*** Begin section ***
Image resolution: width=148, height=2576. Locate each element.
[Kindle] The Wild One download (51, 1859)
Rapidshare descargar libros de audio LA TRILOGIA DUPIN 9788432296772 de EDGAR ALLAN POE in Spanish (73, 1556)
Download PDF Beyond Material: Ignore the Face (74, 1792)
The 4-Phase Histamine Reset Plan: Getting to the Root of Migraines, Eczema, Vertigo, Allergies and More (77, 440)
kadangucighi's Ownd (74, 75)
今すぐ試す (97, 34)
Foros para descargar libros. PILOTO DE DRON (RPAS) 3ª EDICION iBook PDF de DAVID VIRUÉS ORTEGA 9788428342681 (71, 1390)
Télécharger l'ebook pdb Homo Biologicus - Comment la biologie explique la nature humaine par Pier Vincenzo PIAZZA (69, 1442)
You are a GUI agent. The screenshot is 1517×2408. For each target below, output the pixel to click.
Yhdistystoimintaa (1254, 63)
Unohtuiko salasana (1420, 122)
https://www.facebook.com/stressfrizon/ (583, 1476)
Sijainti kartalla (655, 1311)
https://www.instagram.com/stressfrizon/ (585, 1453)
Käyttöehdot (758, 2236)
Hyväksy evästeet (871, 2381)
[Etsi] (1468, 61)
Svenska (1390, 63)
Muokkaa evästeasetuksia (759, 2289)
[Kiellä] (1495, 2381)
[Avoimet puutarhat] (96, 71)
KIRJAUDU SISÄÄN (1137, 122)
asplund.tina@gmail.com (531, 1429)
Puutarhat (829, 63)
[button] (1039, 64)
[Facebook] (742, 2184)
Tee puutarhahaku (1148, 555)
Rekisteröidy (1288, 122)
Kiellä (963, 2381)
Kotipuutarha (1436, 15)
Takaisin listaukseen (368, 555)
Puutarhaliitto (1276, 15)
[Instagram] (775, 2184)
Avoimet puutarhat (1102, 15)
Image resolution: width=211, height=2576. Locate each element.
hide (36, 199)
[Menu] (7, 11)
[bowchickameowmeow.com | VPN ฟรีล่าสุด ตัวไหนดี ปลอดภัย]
*** End section ***
From the records above, transcribe without alteration every line from the one with "Télécharger l'ebook pdb" to the one with "[Etsi] (1468, 61)", inclusive.

## TASK RESULT:
Télécharger l'ebook pdb Homo Biologicus - Comment la biologie explique la nature humaine par Pier Vincenzo PIAZZA (69, 1442)
You are a GUI agent. The screenshot is 1517×2408. For each target below, output the pixel to click.
Yhdistystoimintaa (1254, 63)
Unohtuiko salasana (1420, 122)
https://www.facebook.com/stressfrizon/ (583, 1476)
Sijainti kartalla (655, 1311)
https://www.instagram.com/stressfrizon/ (585, 1453)
Käyttöehdot (758, 2236)
Hyväksy evästeet (871, 2381)
[Etsi] (1468, 61)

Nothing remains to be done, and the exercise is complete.